'''
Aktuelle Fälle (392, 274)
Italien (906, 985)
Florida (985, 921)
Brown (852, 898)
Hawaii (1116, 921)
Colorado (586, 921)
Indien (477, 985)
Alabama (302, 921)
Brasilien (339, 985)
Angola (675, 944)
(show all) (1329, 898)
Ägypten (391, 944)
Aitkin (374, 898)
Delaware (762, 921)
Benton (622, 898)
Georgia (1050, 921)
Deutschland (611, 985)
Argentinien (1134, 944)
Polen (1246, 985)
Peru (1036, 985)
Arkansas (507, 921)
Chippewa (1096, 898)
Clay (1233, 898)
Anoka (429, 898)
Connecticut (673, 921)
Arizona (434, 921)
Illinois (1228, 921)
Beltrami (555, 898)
'''
# Exercise objective
With the line containing "Georgia (1050, 921)" as the start and the last line of the listing as the end, restate that stretch word for word and nothing else.

# Result of this exercise
Georgia (1050, 921)
Deutschland (611, 985)
Argentinien (1134, 944)
Polen (1246, 985)
Peru (1036, 985)
Arkansas (507, 921)
Chippewa (1096, 898)
Clay (1233, 898)
Anoka (429, 898)
Connecticut (673, 921)
Arizona (434, 921)
Illinois (1228, 921)
Beltrami (555, 898)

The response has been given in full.